= Beginning of Section =

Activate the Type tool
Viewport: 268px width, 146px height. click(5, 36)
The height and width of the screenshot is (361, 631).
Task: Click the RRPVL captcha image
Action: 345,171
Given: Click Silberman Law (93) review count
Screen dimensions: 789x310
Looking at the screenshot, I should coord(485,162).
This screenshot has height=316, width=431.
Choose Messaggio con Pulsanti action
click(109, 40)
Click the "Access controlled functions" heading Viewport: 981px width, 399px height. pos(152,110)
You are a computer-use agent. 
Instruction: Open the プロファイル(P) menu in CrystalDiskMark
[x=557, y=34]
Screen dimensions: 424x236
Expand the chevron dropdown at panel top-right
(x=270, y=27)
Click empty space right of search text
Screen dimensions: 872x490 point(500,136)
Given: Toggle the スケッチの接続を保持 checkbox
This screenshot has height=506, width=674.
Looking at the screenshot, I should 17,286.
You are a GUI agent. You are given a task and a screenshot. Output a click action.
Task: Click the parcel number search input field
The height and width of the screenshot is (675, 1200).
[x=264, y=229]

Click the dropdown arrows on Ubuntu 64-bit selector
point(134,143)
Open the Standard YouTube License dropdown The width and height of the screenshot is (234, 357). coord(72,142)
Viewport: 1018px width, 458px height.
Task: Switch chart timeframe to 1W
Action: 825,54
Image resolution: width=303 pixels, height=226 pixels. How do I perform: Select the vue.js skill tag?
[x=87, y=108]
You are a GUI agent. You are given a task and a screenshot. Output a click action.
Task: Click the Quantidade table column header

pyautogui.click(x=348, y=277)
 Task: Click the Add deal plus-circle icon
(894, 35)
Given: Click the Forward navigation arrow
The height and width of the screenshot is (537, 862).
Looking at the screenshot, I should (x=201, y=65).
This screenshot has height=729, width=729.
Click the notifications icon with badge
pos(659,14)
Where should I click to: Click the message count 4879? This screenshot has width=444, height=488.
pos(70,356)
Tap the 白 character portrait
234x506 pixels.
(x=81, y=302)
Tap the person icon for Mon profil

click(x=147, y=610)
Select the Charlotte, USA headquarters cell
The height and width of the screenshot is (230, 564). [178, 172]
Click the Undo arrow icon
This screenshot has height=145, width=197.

= End of Section =

Whatever lines appear above, reproduce every one of them exactly.

§ **REPLY TO THE TASK**:
Activate the Type tool
Viewport: 268px width, 146px height. click(5, 36)
The height and width of the screenshot is (361, 631).
Task: Click the RRPVL captcha image
Action: 345,171
Given: Click Silberman Law (93) review count
Screen dimensions: 789x310
Looking at the screenshot, I should coord(485,162).
This screenshot has height=316, width=431.
Choose Messaggio con Pulsanti action
click(109, 40)
Click the "Access controlled functions" heading Viewport: 981px width, 399px height. pos(152,110)
You are a computer-use agent. 
Instruction: Open the プロファイル(P) menu in CrystalDiskMark
[x=557, y=34]
Screen dimensions: 424x236
Expand the chevron dropdown at panel top-right
(x=270, y=27)
Click empty space right of search text
Screen dimensions: 872x490 point(500,136)
Given: Toggle the スケッチの接続を保持 checkbox
This screenshot has height=506, width=674.
Looking at the screenshot, I should 17,286.
You are a GUI agent. You are given a task and a screenshot. Output a click action.
Task: Click the parcel number search input field
The height and width of the screenshot is (675, 1200).
[x=264, y=229]

Click the dropdown arrows on Ubuntu 64-bit selector
point(134,143)
Open the Standard YouTube License dropdown The width and height of the screenshot is (234, 357). coord(72,142)
Viewport: 1018px width, 458px height.
Task: Switch chart timeframe to 1W
Action: 825,54
Image resolution: width=303 pixels, height=226 pixels. How do I perform: Select the vue.js skill tag?
[x=87, y=108]
You are a GUI agent. You are given a task and a screenshot. Output a click action.
Task: Click the Quantidade table column header

pyautogui.click(x=348, y=277)
 Task: Click the Add deal plus-circle icon
(894, 35)
Given: Click the Forward navigation arrow
The height and width of the screenshot is (537, 862).
Looking at the screenshot, I should (x=201, y=65).
This screenshot has height=729, width=729.
Click the notifications icon with badge
pos(659,14)
Where should I click to: Click the message count 4879? This screenshot has width=444, height=488.
pos(70,356)
Tap the 白 character portrait
234x506 pixels.
(x=81, y=302)
Tap the person icon for Mon profil

click(x=147, y=610)
Select the Charlotte, USA headquarters cell
The height and width of the screenshot is (230, 564). [178, 172]
Click the Undo arrow icon
This screenshot has height=145, width=197.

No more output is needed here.